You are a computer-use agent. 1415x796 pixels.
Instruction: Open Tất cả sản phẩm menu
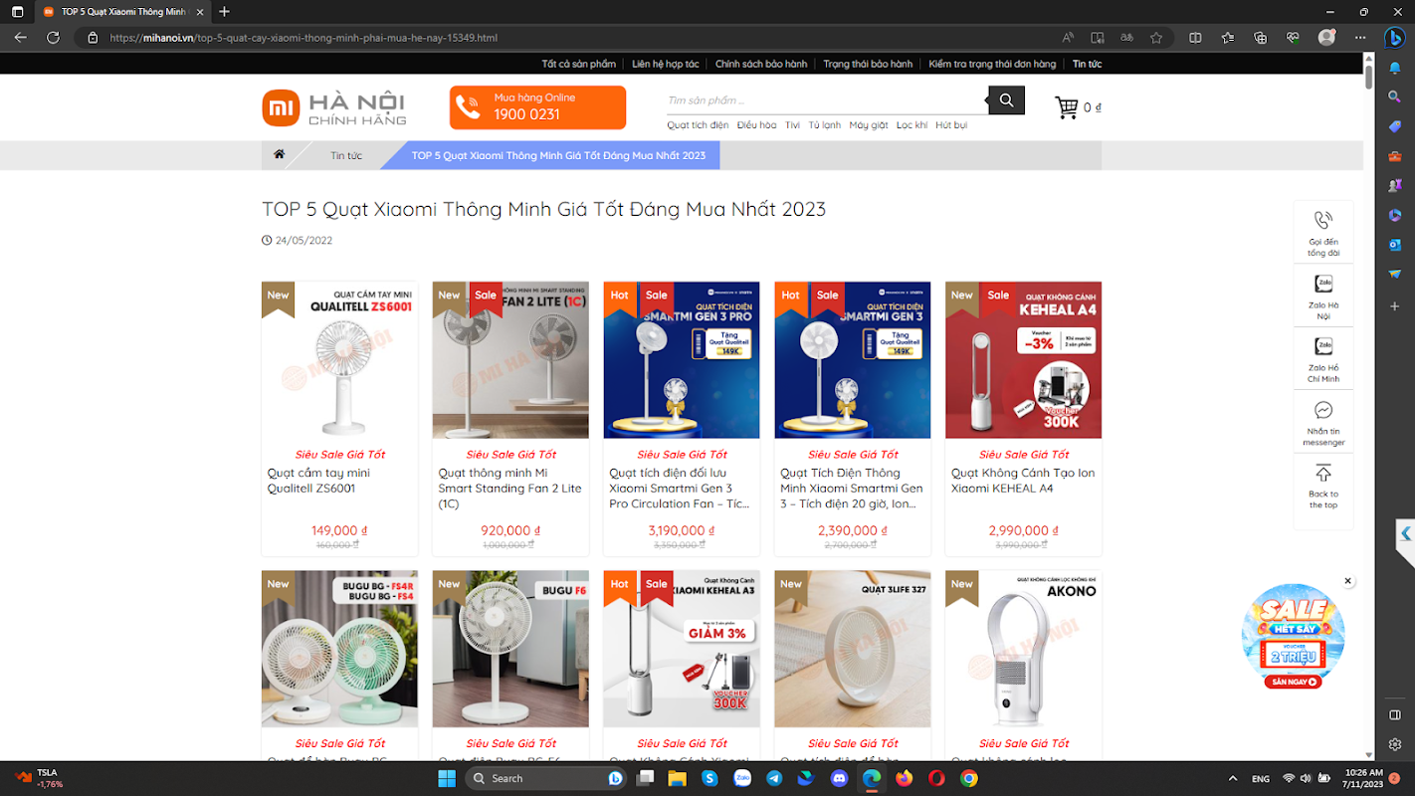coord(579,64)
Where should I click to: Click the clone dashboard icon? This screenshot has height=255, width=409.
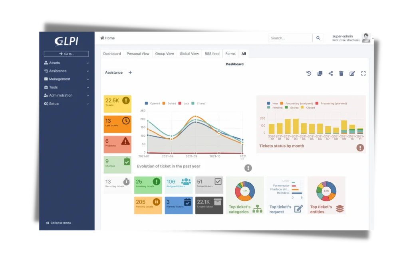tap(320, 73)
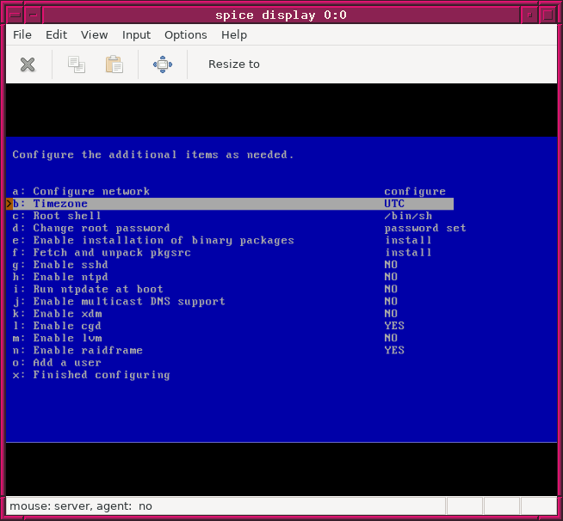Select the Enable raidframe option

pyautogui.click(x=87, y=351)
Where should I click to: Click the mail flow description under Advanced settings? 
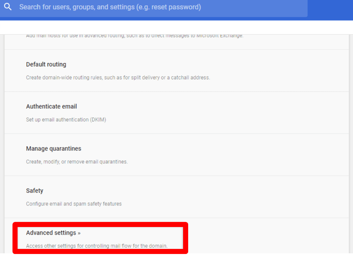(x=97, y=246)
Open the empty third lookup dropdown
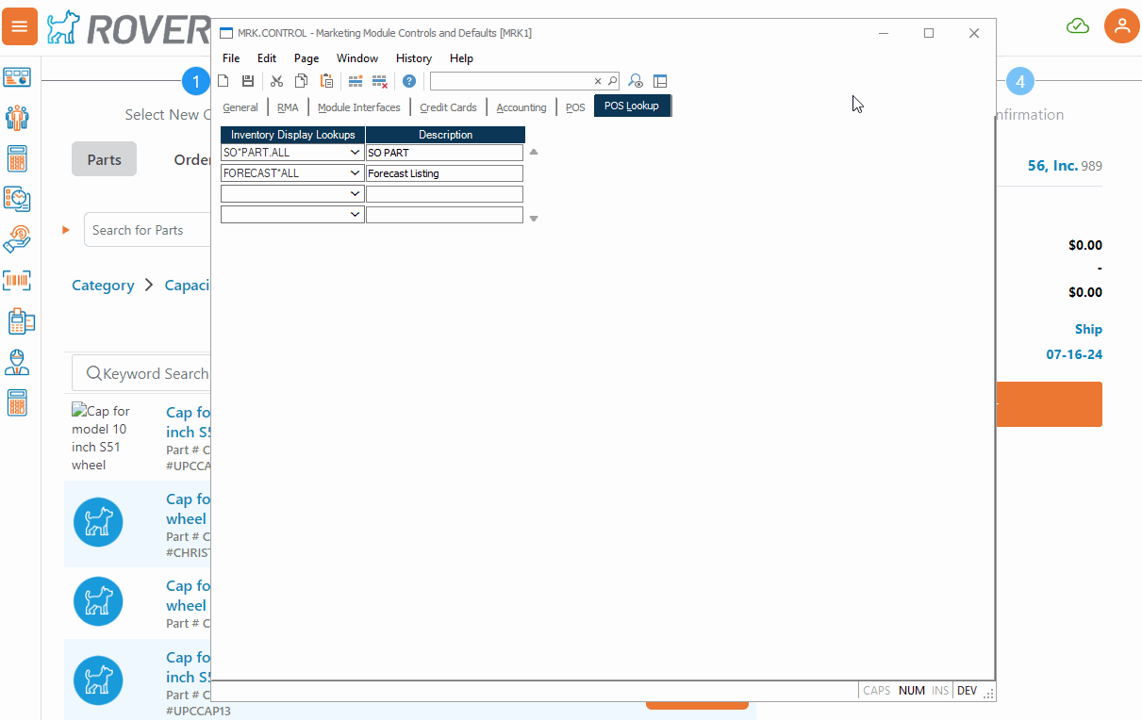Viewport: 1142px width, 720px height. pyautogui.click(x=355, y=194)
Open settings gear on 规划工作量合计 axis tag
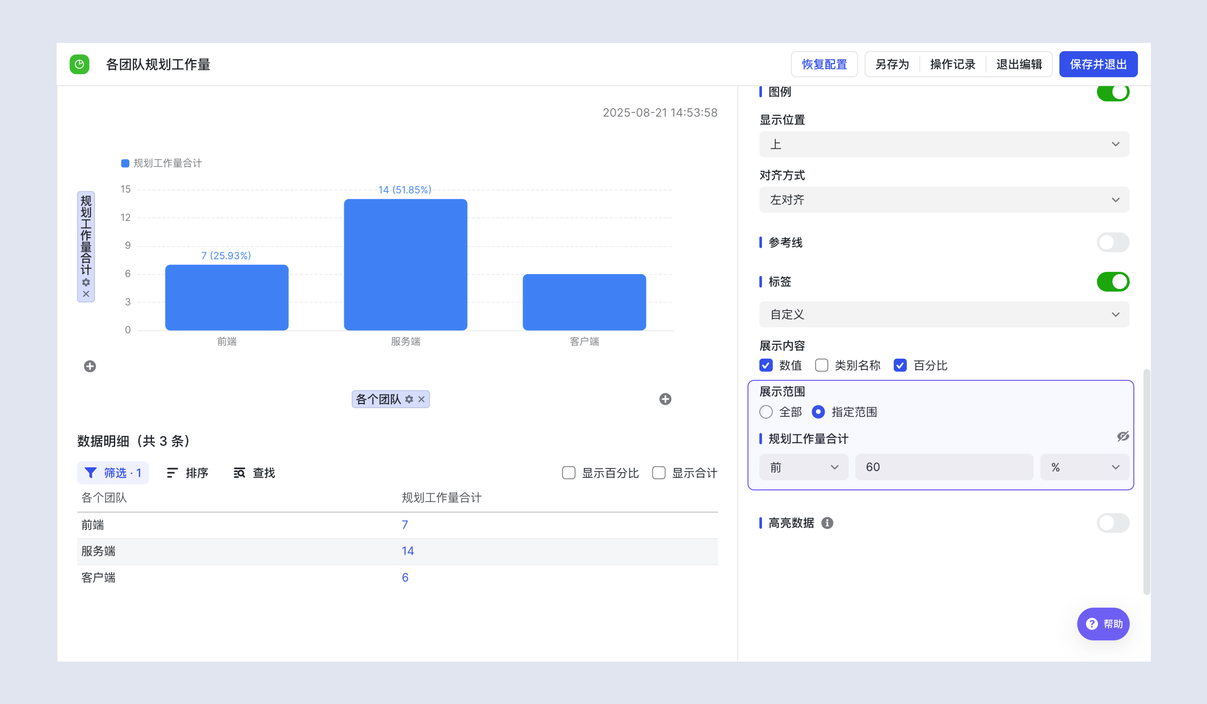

## AIM OF THE TASK
From the line that holds "Open the empty third lookup dropdown" to the last line of the data, return those lines exactly and nothing else; both ends count, and pictures stay out.

## FINAL ANSWER
Open the empty third lookup dropdown
Viewport: 1142px width, 720px height. pyautogui.click(x=355, y=194)
Open settings gear on 规划工作量合计 axis tag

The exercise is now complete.